The typical pattern is something along the lines of the following:
secret, err := client.Logical().Write("auth/approle/login", ...)
if err != nil {
return err
}
if secret == nil || secret.Auth == nil || secret.Auth.ClientToken == "" {
return errors.New("...")
}
client.SetToken(secret.Auth.ClientToken)
The above would be different when using the more high-level API (the client.Auth().Login()
function) as this specific API internally sets the new client token for us at the client object level after performing a validation similar to the above one internally - and
should there be an error, the client.Auth().Login()
function will return a plain error with an appropriate error message.
This is all fine, of course.
That said, I would like to understand better why a “login” operation, which is just a request to retrieve a new client token upon prior authentication with some current token, can return no results (the authentication information will be missing).

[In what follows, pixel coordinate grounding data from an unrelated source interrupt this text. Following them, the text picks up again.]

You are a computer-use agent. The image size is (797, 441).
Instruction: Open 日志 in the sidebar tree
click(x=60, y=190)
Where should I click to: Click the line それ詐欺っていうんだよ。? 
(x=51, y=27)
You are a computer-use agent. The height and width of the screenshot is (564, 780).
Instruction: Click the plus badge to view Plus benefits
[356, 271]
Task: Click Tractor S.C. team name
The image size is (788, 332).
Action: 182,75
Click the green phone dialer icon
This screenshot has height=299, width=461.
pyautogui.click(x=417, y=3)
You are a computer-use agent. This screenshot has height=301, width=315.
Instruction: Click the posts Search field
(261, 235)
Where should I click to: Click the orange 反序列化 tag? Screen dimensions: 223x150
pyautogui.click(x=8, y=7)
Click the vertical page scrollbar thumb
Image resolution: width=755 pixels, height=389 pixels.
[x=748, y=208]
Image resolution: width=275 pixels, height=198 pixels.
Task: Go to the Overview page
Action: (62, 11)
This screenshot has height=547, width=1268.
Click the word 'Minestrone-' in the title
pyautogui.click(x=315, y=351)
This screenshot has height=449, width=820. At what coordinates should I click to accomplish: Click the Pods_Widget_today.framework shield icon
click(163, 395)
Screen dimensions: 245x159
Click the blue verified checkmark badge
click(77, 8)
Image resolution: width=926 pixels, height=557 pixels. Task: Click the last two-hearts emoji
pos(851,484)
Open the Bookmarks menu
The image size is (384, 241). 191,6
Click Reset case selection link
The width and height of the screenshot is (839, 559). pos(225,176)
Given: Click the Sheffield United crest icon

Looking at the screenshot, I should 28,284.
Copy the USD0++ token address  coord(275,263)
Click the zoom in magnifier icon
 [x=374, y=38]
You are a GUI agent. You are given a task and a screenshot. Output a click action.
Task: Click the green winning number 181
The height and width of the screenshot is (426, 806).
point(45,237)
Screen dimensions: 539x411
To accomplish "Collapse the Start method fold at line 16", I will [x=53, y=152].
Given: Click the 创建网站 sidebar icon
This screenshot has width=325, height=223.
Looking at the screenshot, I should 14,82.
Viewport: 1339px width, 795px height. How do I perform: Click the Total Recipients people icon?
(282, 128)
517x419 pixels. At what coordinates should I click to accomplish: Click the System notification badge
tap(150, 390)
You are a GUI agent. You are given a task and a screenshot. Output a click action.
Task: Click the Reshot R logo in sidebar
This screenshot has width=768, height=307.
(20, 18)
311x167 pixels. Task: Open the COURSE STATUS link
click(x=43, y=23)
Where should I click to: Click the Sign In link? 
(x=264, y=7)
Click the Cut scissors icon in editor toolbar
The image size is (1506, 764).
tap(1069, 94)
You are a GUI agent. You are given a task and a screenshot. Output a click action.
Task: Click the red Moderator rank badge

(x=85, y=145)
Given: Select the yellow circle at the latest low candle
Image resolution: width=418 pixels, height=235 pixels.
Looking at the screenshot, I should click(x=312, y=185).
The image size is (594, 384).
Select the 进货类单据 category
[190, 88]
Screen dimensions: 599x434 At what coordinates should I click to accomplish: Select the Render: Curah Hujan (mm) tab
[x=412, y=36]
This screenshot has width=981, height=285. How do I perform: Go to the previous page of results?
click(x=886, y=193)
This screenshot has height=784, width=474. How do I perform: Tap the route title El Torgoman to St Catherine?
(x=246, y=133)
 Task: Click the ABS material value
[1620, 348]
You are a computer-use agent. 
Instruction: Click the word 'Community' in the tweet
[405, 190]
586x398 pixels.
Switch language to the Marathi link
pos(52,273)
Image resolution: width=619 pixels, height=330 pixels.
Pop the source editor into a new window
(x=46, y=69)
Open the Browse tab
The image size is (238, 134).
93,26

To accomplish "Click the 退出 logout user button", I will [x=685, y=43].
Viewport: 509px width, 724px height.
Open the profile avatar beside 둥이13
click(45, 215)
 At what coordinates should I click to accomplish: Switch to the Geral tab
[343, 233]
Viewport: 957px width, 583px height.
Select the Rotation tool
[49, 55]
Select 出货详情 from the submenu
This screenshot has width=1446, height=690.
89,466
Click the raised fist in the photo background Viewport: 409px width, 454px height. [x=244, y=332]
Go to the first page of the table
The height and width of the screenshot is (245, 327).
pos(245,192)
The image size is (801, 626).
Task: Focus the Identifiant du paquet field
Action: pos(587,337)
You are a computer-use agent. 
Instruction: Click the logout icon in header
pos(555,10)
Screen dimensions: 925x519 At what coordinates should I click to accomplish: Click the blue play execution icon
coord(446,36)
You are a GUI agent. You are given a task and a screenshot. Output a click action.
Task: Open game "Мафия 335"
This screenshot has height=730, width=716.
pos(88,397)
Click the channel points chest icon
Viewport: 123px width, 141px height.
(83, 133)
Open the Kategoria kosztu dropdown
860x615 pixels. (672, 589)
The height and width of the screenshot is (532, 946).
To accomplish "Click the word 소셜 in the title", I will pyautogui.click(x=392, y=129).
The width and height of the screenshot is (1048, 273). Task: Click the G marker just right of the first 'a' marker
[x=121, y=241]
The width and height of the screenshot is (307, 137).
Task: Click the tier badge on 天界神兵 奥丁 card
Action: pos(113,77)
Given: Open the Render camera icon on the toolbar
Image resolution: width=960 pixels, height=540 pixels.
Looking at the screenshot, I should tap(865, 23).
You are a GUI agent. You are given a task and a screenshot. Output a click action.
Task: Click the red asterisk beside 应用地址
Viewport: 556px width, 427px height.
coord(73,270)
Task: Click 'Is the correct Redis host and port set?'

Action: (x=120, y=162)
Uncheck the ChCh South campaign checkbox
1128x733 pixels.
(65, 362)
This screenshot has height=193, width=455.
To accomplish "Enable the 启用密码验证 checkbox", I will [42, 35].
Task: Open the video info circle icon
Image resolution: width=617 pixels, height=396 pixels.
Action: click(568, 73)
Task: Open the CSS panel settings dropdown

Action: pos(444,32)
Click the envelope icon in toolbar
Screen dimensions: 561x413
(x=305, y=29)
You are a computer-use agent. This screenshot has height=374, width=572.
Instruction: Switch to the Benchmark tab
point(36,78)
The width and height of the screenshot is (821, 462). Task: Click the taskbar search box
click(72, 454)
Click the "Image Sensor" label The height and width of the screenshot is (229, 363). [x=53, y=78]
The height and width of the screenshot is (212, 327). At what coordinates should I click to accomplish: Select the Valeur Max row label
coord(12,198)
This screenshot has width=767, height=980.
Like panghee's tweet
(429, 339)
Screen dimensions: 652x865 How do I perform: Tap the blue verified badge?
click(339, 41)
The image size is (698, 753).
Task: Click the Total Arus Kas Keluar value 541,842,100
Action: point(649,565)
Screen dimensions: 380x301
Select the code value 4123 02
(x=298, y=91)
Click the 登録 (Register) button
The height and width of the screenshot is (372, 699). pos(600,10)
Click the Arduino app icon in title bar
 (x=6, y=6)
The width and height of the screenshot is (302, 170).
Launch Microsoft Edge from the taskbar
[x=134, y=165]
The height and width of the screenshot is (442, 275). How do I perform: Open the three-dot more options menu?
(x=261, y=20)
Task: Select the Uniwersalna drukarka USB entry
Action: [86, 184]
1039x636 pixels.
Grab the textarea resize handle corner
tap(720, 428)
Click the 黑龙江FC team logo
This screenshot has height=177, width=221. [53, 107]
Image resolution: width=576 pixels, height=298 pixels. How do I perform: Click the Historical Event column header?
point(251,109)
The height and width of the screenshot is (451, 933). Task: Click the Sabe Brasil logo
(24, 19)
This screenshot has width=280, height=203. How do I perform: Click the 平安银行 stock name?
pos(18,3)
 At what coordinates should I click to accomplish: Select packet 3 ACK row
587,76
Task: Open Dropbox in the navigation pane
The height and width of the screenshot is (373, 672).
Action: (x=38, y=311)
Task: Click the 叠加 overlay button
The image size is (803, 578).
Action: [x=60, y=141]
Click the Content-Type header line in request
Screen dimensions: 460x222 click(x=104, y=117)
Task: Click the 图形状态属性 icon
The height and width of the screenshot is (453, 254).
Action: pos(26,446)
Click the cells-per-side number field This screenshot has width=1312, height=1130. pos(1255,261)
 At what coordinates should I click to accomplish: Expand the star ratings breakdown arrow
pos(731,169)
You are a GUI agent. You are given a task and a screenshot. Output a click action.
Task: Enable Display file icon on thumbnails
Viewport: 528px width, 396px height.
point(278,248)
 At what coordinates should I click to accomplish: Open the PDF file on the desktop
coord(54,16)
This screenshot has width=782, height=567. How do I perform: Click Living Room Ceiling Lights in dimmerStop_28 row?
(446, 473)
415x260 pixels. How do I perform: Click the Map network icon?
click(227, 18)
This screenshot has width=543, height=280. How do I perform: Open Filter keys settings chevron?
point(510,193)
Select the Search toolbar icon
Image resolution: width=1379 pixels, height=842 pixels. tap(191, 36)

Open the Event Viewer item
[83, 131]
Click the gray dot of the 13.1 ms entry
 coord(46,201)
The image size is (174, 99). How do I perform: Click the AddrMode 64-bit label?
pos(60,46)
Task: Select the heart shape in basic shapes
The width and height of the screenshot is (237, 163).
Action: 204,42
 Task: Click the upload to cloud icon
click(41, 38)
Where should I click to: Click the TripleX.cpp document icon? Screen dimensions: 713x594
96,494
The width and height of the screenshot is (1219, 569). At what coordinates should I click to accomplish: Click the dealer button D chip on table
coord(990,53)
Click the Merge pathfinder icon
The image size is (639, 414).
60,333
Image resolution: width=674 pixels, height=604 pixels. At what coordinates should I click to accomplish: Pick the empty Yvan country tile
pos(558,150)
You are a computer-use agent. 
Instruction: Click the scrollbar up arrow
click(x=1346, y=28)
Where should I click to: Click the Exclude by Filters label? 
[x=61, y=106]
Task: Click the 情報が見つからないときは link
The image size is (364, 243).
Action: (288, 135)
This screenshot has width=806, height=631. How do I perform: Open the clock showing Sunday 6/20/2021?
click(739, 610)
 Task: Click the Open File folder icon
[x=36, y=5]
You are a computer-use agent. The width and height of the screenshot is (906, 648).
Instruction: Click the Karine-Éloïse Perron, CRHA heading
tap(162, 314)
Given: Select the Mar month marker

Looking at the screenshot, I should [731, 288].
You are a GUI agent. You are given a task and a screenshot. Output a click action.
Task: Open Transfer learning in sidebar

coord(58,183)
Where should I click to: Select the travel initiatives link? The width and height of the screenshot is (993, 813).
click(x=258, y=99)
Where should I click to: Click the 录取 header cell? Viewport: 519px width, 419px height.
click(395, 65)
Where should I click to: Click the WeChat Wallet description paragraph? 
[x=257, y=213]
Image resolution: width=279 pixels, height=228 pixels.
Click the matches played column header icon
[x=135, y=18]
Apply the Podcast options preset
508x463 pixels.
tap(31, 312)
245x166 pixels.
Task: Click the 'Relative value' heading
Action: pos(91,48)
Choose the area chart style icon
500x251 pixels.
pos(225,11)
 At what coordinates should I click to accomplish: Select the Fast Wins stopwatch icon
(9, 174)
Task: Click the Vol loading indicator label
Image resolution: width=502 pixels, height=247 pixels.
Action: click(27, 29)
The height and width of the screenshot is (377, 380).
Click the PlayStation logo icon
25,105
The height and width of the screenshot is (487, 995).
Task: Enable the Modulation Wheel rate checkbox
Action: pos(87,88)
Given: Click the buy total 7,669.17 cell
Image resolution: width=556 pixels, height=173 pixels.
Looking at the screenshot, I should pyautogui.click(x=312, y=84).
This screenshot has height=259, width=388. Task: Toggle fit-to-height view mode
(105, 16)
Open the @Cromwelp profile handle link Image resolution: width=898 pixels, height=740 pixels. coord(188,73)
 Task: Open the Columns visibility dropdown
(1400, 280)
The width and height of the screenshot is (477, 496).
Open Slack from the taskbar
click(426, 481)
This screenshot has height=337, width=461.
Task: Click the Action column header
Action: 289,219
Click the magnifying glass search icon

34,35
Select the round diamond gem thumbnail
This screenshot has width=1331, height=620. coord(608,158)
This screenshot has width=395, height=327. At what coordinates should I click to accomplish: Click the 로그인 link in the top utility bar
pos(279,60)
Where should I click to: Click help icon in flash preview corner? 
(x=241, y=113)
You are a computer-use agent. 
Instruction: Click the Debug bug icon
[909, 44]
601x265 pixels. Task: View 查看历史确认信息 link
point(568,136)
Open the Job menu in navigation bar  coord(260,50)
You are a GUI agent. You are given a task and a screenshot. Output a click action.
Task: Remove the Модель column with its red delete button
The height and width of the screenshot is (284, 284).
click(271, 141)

Should this be considered a standard failure mode? Something that should be handled, recovered from and perhaps even retried?
Perhaps this is a side-effect of some of our Vault deployment issues? Maybe we need to up the compute sizing on which Vault runs as some performance issue is causing this?
I am asking here as I couldn’t find anything to address my question within the issues on GitHub or the documentation.
Thank you!
Krzysztof